#### SOURCE DOCUMENT
___

There would be far less animosity if people knew it was "Joe" or "Jane" sitting in that Google bus.
By integrating the tech community we are bound to see new solutions, new ideas for apps will arise. Engineers love to solve problems but they have to see the problem to solve it.
By being better integrated into the daily lives of everyday people I'm positive some of these software engineers will come up with an app to help the helpless, or an app to help people help others, or whatever is needed.
Our tech communities will come up with solutions for urban problems only when they are integrated with every day urban struggles every one experiences.
But if their day is frictionless, their employer's bus is always on time, the wifi never drops, the lunch is always good, their day is the same day every day painless and familiar. Not too many original ideas will spring from that day.
Innovation grows from adversity and is accelerated by diversity.
Building diverse teams is important and tech companies have received a lot of criticism for their homogenous look. But critics must also realize that companies can't hire based on qualities of diversity, they must hire based on qualifications and ability -- it's the law. If the applicant pool isn't diverse then there's not much startups can do.
However, that's not strictly true.
I like the approach taken by Seattle based startup Outreach, which offers sales team productivity tools, in its efforts to improve diversity.
I spoke with Manuel Medina, CEO and founder of Outreach, he recently announced a very progressive (very generous) parental leave program that helps women raise a family and also raise their career to new levels by making sure they can get back into their career.

___

#### DATA FOR REVIEW
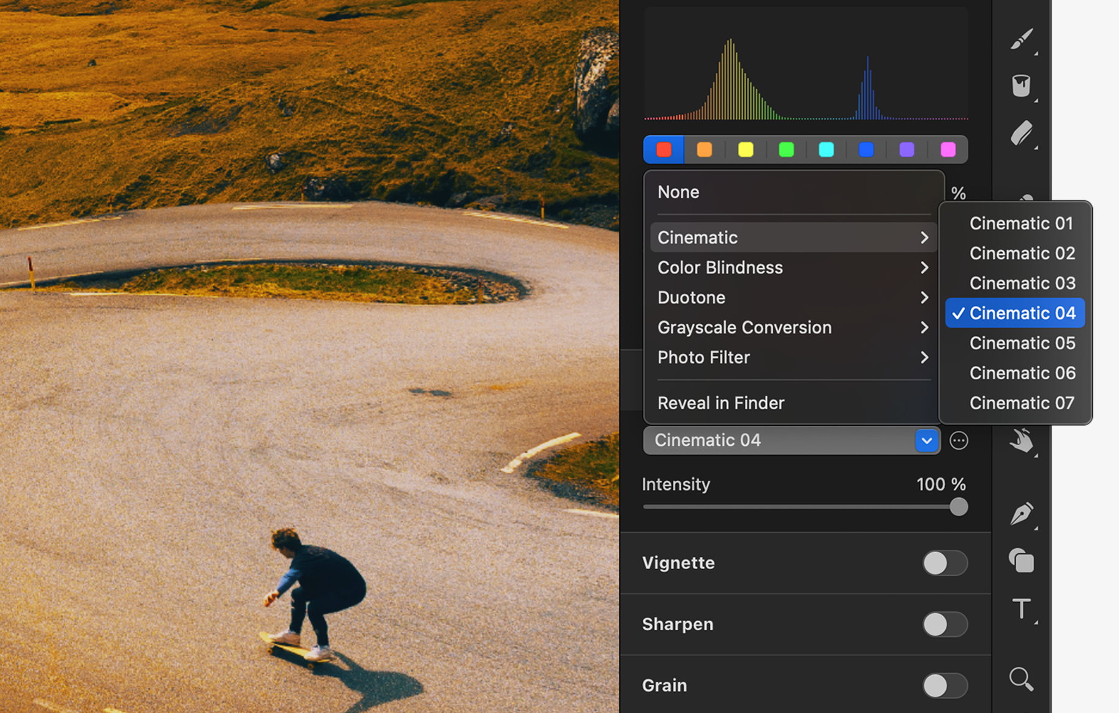Image resolution: width=1119 pixels, height=713 pixels.
Task: Select the Pen tool
Action: pyautogui.click(x=1022, y=513)
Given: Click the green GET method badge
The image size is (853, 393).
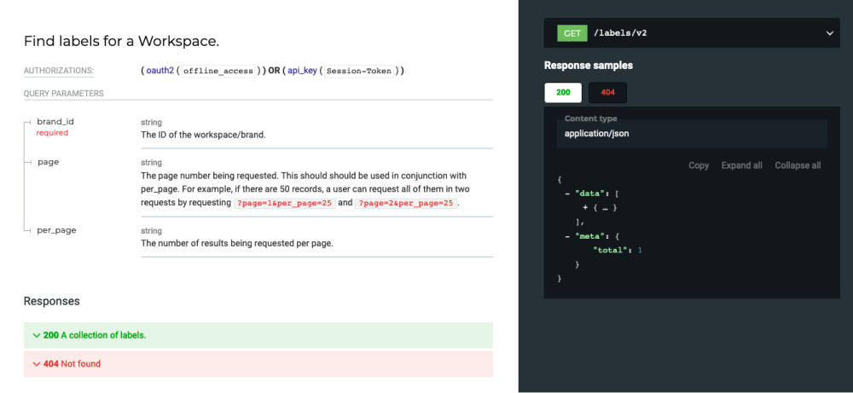Looking at the screenshot, I should (571, 33).
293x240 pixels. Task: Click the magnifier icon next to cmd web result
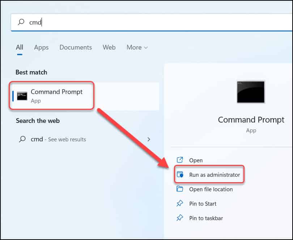coord(22,139)
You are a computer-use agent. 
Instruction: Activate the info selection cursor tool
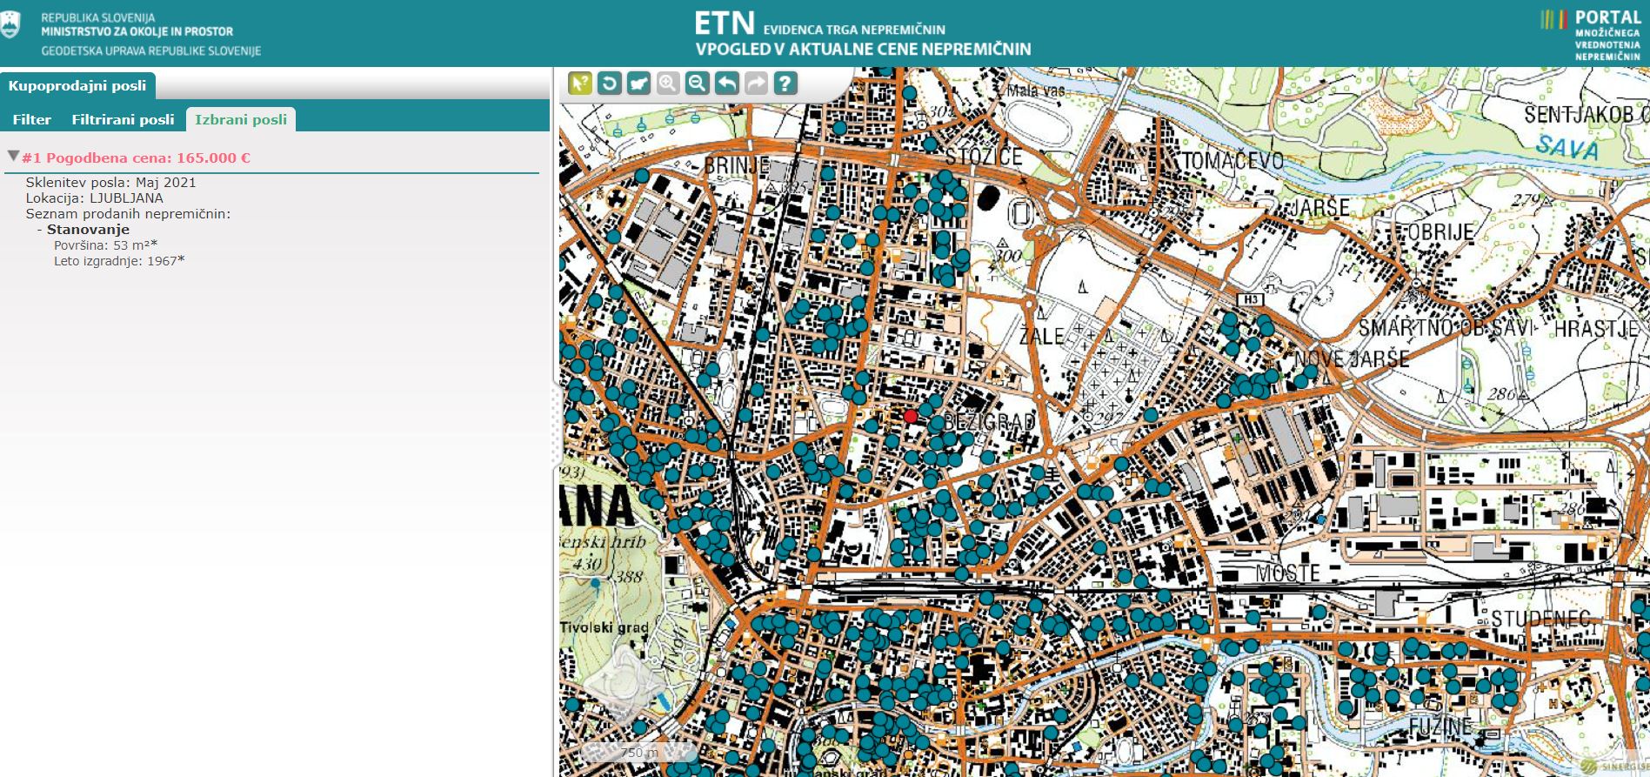pyautogui.click(x=580, y=84)
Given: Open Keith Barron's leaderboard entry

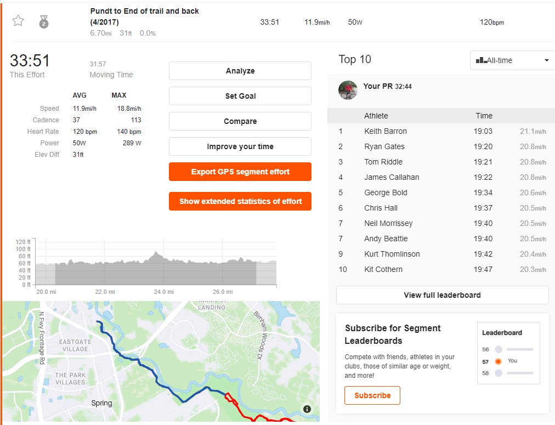Looking at the screenshot, I should tap(386, 131).

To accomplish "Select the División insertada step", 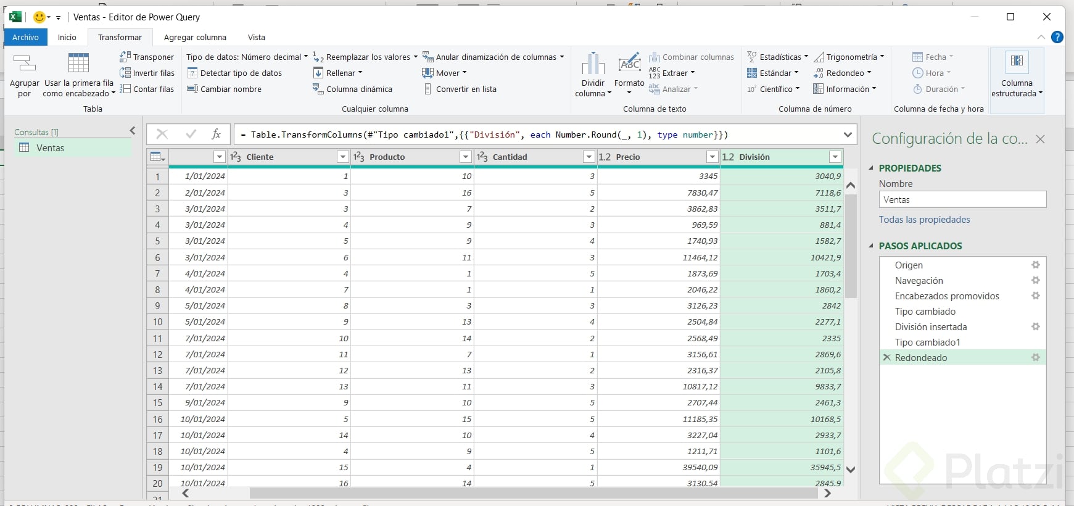I will 930,326.
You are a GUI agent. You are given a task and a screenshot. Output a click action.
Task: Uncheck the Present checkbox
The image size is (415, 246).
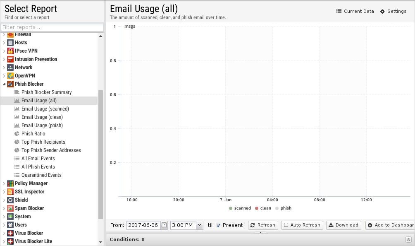[x=219, y=225]
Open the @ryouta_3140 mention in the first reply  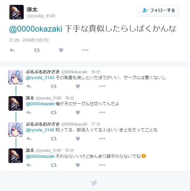click(40, 78)
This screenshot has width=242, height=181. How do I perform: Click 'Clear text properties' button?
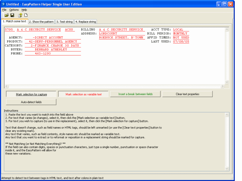[188, 94]
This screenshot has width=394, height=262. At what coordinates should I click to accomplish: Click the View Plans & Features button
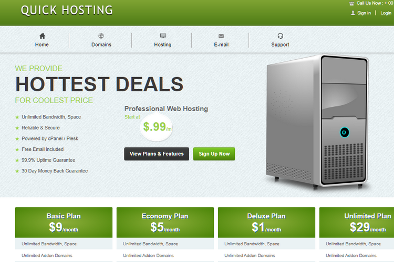(x=157, y=154)
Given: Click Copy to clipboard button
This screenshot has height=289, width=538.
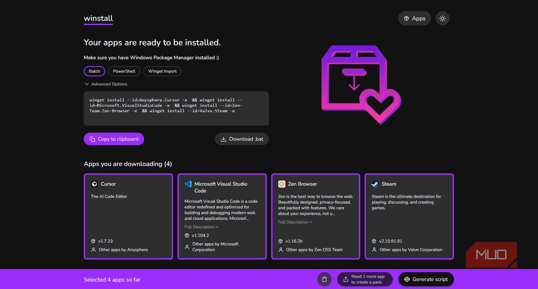Looking at the screenshot, I should [114, 139].
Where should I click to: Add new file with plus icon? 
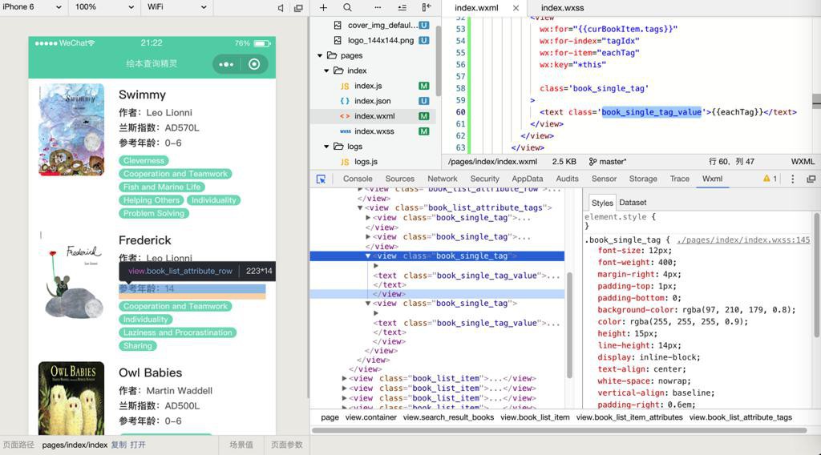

___

#### WHAT THE TASK REQUIRES
Copy out the text about tech communities and diversity word for word, starting at "By being better" and stopping after "whatever is needed.". Work only from the text about tech communities and diversity, not from the records.

#### EXERCISE OUTPUT
By being better integrated into the daily lives of everyday people I'm positive some of these software engineers will come up with an app to help the helpless, or an app to help people help others, or whatever is needed.